▶ TASK BRIEF: Convert the listing below into a JSON list of strings, with each line as its own string and no blank lines.

▶ INFORMATION SUPPLIED:

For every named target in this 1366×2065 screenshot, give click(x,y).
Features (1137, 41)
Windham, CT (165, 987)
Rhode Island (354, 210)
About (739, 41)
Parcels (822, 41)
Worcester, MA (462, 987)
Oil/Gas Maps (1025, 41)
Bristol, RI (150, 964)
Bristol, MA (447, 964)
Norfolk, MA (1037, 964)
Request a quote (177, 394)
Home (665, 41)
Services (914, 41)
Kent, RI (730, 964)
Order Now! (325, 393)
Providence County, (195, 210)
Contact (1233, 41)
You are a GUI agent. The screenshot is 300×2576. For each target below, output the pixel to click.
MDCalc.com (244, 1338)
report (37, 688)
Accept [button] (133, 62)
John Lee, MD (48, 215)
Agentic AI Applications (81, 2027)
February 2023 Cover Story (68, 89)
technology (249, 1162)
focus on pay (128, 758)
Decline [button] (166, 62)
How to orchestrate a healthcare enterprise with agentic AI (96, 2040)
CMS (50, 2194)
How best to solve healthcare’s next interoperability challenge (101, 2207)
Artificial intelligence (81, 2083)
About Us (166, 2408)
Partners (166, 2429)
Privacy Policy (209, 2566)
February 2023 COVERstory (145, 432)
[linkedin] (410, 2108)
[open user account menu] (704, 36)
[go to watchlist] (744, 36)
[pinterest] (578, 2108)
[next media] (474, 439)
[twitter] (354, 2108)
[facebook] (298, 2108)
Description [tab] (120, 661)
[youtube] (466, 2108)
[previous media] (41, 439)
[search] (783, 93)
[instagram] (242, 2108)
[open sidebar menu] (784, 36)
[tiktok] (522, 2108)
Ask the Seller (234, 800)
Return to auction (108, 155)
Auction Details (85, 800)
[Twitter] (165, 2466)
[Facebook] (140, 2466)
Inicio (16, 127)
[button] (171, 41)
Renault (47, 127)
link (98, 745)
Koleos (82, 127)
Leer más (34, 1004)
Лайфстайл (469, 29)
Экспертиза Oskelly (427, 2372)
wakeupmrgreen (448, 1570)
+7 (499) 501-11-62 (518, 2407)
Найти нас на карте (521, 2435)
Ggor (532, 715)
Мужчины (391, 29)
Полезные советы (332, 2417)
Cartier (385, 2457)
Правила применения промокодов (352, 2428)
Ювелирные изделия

▶ SOLVED PROBLEM:
[
  "For every named target in this 1366×2065 screenshot, give click(x,y).",
  "Features (1137, 41)",
  "Windham, CT (165, 987)",
  "Rhode Island (354, 210)",
  "About (739, 41)",
  "Parcels (822, 41)",
  "Worcester, MA (462, 987)",
  "Oil/Gas Maps (1025, 41)",
  "Bristol, RI (150, 964)",
  "Bristol, MA (447, 964)",
  "Norfolk, MA (1037, 964)",
  "Request a quote (177, 394)",
  "Home (665, 41)",
  "Services (914, 41)",
  "Kent, RI (730, 964)",
  "Order Now! (325, 393)",
  "Providence County, (195, 210)",
  "Contact (1233, 41)",
  "You are a GUI agent. The screenshot is 300×2576. For each target below, output the pixel to click.",
  "MDCalc.com (244, 1338)",
  "report (37, 688)",
  "Accept [button] (133, 62)",
  "John Lee, MD (48, 215)",
  "Agentic AI Applications (81, 2027)",
  "February 2023 Cover Story (68, 89)",
  "technology (249, 1162)",
  "focus on pay (128, 758)",
  "Decline [button] (166, 62)",
  "How to orchestrate a healthcare enterprise with agentic AI (96, 2040)",
  "CMS (50, 2194)",
  "How best to solve healthcare’s next interoperability challenge (101, 2207)",
  "Artificial intelligence (81, 2083)",
  "About Us (166, 2408)",
  "Partners (166, 2429)",
  "Privacy Policy (209, 2566)",
  "February 2023 COVERstory (145, 432)",
  "[linkedin] (410, 2108)",
  "[open user account menu] (704, 36)",
  "[go to watchlist] (744, 36)",
  "[pinterest] (578, 2108)",
  "[next media] (474, 439)",
  "[twitter] (354, 2108)",
  "[facebook] (298, 2108)",
  "Description [tab] (120, 661)",
  "[youtube] (466, 2108)",
  "[previous media] (41, 439)",
  "[search] (783, 93)",
  "[instagram] (242, 2108)",
  "[open sidebar menu] (784, 36)",
  "[tiktok] (522, 2108)",
  "Ask the Seller (234, 800)",
  "Return to auction (108, 155)",
  "Auction Details (85, 800)",
  "[Twitter] (165, 2466)",
  "[Facebook] (140, 2466)",
  "Inicio (16, 127)",
  "[button] (171, 41)",
  "Renault (47, 127)",
  "link (98, 745)",
  "Koleos (82, 127)",
  "Leer más (34, 1004)",
  "Лайфстайл (469, 29)",
  "Экспертиза Oskelly (427, 2372)",
  "wakeupmrgreen (448, 1570)",
  "+7 (499) 501-11-62 (518, 2407)",
  "Найти нас на карте (521, 2435)",
  "Ggor (532, 715)",
  "Мужчины (391, 29)",
  "Полезные советы (332, 2417)",
  "Cartier (385, 2457)",
  "Правила применения промокодов (352, 2428)",
  "Ювелирные изделия"
]